Further, Chartiers counsels that in determining whether this rule is violated we must look to the statute’s purpose, its nature and its reasonable effect.

Measured against these principles we have no doubt that the Act contains sufficient guidelines to limit the exercise of statutory power conferred upon the Commission. In enacting the Public Officials Ethics Law, the Legislature declared that “public office is a public trust and that any effort to realize personal financial gain through public office is a violation of that trust.” Section 1 of the Act, 65 P.S. §401. To that end the Act pertinently prohibits public officials from using confidential information obtained through or using public office for private financial gain or from entering into a contract in which he or his immediate family has a financial interest of $500 or more except through an open and public process; the offering, acceptance or solicitation of “anything of value” to influence votes or official action; and other areas of possible conflict as determined by the Commission in the exercise of its authority to render advisory opinions concerning individuals and their duties under the Act. See Section 3 of the Act, 65 P.S. §403. We are of the view that Section 3 contains as definite a description of what constitutes a conflict of interest as is reasonably possible to express. It must be remembered that the Act sets unprecedented standards of accountability for public officials, candidates and employees in this Commonwealth. Given the thousand of public officials, *367candidates and employees of this Commonwealth who are subject to the Act, each with private circumstances presenting at least the potentiality of a conflict of interest with the public trust, we must conclude that the legislature provided the Commission with sufficient statutory direction and guidelines to meet the demands of the Constitution.

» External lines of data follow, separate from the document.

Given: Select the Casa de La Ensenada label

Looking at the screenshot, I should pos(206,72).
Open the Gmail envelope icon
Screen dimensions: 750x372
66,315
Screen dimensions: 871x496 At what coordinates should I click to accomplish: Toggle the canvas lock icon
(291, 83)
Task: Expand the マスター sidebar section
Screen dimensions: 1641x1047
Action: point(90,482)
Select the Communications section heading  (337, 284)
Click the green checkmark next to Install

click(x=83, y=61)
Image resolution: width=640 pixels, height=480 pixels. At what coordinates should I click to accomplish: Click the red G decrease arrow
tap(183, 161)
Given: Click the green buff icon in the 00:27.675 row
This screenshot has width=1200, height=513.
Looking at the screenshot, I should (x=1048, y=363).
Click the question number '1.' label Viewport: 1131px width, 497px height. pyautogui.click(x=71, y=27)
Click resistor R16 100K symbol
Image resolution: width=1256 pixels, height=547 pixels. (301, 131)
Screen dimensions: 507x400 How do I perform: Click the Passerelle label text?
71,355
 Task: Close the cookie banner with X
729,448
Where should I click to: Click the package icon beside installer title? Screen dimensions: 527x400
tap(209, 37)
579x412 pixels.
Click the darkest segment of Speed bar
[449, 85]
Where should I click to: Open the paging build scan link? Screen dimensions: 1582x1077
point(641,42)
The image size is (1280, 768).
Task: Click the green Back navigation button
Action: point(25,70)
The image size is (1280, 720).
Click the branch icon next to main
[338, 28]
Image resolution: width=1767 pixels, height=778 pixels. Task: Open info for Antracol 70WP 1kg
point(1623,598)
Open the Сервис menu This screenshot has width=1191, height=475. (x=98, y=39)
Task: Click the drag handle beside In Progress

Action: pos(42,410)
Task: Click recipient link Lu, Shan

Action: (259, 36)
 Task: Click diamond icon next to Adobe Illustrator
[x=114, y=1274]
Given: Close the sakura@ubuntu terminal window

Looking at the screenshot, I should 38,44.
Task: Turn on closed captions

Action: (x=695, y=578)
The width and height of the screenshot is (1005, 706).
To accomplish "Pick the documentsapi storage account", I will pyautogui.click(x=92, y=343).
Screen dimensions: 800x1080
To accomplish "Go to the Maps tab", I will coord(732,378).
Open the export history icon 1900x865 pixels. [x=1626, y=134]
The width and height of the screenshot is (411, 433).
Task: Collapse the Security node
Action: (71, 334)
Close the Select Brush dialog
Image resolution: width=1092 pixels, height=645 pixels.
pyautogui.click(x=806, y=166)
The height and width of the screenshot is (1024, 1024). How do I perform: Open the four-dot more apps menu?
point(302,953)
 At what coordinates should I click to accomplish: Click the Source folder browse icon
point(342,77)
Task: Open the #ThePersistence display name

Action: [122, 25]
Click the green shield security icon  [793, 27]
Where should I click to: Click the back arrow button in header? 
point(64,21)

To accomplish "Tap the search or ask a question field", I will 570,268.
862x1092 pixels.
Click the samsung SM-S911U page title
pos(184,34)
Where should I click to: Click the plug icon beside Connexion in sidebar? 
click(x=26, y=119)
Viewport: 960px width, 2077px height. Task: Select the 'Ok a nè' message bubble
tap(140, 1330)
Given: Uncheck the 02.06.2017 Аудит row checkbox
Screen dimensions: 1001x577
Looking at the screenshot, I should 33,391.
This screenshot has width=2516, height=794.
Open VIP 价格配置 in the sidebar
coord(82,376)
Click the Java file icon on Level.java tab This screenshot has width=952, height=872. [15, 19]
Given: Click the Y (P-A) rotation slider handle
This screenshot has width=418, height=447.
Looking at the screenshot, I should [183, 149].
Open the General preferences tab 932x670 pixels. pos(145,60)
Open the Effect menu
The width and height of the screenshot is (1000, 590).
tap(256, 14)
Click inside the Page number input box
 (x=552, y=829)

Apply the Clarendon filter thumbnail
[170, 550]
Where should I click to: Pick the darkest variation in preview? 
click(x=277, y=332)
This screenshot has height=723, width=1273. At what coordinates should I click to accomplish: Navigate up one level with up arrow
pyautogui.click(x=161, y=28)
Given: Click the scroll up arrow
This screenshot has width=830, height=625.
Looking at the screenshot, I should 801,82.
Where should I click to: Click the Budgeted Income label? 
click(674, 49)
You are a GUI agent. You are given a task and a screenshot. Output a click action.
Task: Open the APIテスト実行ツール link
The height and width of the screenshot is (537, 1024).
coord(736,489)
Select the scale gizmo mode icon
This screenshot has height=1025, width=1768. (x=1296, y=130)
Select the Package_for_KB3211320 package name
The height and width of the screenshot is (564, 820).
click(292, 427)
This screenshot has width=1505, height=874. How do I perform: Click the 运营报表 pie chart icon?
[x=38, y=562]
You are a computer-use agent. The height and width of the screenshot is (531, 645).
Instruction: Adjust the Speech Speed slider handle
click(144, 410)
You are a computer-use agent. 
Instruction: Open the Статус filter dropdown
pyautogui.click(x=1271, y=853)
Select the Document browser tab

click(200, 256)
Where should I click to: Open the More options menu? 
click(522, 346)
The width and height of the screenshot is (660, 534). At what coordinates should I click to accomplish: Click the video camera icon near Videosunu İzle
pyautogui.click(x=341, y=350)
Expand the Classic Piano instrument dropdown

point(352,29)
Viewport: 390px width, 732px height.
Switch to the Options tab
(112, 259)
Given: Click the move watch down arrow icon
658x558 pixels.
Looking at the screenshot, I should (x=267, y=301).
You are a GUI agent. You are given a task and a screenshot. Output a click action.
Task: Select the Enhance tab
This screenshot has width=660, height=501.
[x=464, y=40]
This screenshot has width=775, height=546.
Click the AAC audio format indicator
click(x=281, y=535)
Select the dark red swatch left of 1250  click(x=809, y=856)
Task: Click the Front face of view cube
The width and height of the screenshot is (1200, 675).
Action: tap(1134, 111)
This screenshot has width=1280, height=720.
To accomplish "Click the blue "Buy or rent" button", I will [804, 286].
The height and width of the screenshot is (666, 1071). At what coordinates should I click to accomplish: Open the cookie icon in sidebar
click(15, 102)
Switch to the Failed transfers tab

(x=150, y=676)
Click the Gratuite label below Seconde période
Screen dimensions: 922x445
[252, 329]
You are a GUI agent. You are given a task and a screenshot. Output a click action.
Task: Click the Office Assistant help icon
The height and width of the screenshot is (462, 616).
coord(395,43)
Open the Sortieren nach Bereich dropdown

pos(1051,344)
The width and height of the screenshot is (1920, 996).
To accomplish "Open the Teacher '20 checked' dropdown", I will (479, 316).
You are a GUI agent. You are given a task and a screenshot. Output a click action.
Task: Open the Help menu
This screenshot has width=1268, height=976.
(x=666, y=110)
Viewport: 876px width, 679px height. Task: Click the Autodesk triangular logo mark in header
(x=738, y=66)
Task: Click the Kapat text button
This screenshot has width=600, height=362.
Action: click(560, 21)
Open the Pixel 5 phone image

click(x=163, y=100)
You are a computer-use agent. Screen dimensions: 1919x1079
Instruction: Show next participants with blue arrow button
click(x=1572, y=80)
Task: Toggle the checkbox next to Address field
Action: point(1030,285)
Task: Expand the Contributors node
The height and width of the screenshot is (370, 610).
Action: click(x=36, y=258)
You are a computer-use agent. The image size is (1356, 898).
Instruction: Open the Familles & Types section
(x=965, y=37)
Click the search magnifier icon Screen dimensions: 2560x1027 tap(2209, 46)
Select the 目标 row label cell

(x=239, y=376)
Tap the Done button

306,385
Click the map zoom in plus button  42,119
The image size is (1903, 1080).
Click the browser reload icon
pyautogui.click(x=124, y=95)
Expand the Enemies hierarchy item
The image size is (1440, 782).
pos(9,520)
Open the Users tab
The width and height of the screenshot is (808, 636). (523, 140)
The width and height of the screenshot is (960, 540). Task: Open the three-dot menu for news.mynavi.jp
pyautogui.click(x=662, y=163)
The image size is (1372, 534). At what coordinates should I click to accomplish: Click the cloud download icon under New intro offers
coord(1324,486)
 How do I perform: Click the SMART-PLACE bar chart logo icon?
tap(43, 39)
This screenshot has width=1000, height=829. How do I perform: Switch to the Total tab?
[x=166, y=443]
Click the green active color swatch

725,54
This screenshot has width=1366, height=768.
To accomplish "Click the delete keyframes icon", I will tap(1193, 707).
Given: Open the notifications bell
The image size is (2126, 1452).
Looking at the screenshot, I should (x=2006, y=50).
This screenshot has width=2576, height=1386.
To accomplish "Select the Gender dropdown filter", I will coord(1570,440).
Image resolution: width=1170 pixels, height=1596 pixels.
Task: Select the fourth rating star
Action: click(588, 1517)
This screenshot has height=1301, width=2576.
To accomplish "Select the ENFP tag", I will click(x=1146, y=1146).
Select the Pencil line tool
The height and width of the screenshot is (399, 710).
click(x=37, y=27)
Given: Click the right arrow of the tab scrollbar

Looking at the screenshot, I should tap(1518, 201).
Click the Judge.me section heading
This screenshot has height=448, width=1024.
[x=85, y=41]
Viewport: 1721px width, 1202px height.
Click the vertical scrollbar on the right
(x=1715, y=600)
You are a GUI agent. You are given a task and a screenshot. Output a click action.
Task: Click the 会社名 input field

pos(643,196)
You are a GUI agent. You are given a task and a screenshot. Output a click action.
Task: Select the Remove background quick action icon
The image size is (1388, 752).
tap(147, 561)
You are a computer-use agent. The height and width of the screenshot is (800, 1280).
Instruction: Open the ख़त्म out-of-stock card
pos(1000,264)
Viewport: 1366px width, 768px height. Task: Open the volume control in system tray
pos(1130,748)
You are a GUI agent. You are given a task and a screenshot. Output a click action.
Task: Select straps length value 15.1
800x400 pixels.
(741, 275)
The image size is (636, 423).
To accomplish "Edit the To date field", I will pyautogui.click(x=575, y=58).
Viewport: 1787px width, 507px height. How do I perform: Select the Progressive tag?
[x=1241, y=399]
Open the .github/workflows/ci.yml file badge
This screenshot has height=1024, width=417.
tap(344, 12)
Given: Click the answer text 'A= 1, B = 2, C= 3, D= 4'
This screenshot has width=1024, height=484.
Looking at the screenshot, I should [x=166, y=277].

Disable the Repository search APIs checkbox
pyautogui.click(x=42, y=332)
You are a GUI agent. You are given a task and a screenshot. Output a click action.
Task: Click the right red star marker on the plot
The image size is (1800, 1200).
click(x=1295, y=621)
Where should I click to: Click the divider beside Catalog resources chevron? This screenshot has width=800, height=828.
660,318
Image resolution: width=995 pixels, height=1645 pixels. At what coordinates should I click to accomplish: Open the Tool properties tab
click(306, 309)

Accordingly, we will enter the following

Order

And Now, August 31, 1979, the preliminary objections of respondents, Bichard Thornburgh, Bobert E. Casey, Ethel Allen and the State Ethics Commission in the nature of a demurrer are hereby sustained and the petition for review is hereby dismissed.

Judge MacPhail dissents.

Upon stipulation of counsel, by order of President Judge Bowman, dated March 21, 1979, the Auditor General was dropped from this action as a party respondent.

Our decision in Snider v. Shapp, infra, wherein this Court in a declaratory judgment action decided the merits of the constitutional claims presented makes it unnecessary for us to consider the jurisdictional questions posed in respondents’ preliminary objections.